What is being asked: Copy every line of the records below with no changes, keeping each line's wording, spacing, and punctuation.

Input records:
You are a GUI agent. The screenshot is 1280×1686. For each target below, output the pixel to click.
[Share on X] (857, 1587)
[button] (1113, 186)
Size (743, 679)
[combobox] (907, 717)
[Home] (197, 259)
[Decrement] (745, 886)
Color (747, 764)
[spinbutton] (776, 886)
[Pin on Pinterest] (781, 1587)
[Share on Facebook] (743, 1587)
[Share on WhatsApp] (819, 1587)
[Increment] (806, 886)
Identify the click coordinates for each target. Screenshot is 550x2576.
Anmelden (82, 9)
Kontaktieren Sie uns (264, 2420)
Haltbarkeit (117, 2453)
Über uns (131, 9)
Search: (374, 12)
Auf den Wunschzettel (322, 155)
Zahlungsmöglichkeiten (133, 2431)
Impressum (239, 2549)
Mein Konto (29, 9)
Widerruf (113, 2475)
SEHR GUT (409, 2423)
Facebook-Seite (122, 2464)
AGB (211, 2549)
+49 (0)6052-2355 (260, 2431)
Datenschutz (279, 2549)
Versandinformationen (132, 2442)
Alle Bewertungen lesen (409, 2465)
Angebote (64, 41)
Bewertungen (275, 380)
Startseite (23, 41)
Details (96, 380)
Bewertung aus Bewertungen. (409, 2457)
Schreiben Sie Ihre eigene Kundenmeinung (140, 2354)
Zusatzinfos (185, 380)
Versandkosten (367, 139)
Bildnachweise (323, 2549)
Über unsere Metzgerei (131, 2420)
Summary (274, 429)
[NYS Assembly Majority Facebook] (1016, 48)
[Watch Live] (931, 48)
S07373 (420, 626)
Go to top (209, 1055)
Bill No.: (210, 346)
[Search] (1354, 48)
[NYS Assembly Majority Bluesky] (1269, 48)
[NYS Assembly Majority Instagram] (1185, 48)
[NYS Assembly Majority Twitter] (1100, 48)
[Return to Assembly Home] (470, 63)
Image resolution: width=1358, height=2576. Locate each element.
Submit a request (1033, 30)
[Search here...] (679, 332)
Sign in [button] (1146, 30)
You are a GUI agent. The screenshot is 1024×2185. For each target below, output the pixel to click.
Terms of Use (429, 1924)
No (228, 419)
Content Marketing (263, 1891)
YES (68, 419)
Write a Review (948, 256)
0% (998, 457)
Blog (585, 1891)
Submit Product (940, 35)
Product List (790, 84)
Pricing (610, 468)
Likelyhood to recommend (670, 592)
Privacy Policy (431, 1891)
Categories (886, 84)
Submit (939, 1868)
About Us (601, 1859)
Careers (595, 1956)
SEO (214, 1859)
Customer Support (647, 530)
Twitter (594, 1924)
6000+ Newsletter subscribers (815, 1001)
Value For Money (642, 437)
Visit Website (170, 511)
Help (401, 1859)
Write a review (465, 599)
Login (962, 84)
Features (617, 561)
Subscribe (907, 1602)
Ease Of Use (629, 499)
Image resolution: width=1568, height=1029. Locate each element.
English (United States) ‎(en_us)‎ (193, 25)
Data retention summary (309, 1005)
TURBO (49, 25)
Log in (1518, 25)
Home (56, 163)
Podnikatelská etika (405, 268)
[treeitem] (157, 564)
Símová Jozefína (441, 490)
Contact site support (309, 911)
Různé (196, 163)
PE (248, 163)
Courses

Task solution:
You are a GUI agent. The screenshot is 1280×1686. For each target below, output the pixel to click.
[Share on X] (857, 1587)
[button] (1113, 186)
Size (743, 679)
[combobox] (907, 717)
[Home] (197, 259)
[Decrement] (745, 886)
Color (747, 764)
[spinbutton] (776, 886)
[Pin on Pinterest] (781, 1587)
[Share on Facebook] (743, 1587)
[Share on WhatsApp] (819, 1587)
[Increment] (806, 886)
Identify the click coordinates for each target. Screenshot is 550x2576.
Anmelden (82, 9)
Kontaktieren Sie uns (264, 2420)
Haltbarkeit (117, 2453)
Über uns (131, 9)
Search: (374, 12)
Auf den Wunschzettel (322, 155)
Zahlungsmöglichkeiten (133, 2431)
Impressum (239, 2549)
Mein Konto (29, 9)
Widerruf (113, 2475)
SEHR GUT (409, 2423)
Facebook-Seite (122, 2464)
AGB (211, 2549)
+49 (0)6052-2355 (260, 2431)
Datenschutz (279, 2549)
Versandinformationen (132, 2442)
Alle Bewertungen lesen (409, 2465)
Angebote (64, 41)
Bewertungen (275, 380)
Startseite (23, 41)
Details (96, 380)
Bewertung aus Bewertungen. (409, 2457)
Schreiben Sie Ihre eigene Kundenmeinung (140, 2354)
Zusatzinfos (185, 380)
Versandkosten (367, 139)
Bildnachweise (323, 2549)
Über unsere Metzgerei (131, 2420)
Summary (274, 429)
[NYS Assembly Majority Facebook] (1016, 48)
[Watch Live] (931, 48)
S07373 (420, 626)
Go to top (209, 1055)
Bill No.: (210, 346)
[Search] (1354, 48)
[NYS Assembly Majority Bluesky] (1269, 48)
[NYS Assembly Majority Instagram] (1185, 48)
[NYS Assembly Majority Twitter] (1100, 48)
[Return to Assembly Home] (470, 63)
Image resolution: width=1358, height=2576. Locate each element.
Submit a request (1033, 30)
[Search here...] (679, 332)
Sign in [button] (1146, 30)
You are a GUI agent. The screenshot is 1024×2185. For each target below, output the pixel to click.
Terms of Use (429, 1924)
No (228, 419)
Content Marketing (263, 1891)
YES (68, 419)
Write a Review (948, 256)
0% (998, 457)
Blog (585, 1891)
Submit Product (940, 35)
Product List (790, 84)
Pricing (610, 468)
Likelyhood to recommend (670, 592)
Privacy Policy (431, 1891)
Categories (886, 84)
Submit (939, 1868)
About Us (601, 1859)
Careers (595, 1956)
SEO (214, 1859)
Customer Support (647, 530)
Twitter (594, 1924)
6000+ Newsletter subscribers (815, 1001)
Value For Money (642, 437)
Visit Website (170, 511)
Help (401, 1859)
Write a review (465, 599)
Login (962, 84)
Features (617, 561)
Subscribe (907, 1602)
Ease Of Use (629, 499)
Image resolution: width=1568, height=1029. Locate each element.
English (United States) ‎(en_us)‎ (193, 25)
Data retention summary (309, 1005)
TURBO (49, 25)
Log in (1518, 25)
Home (56, 163)
Podnikatelská etika (405, 268)
[treeitem] (157, 564)
Símová Jozefína (441, 490)
Contact site support (309, 911)
Různé (196, 163)
PE (248, 163)
Courses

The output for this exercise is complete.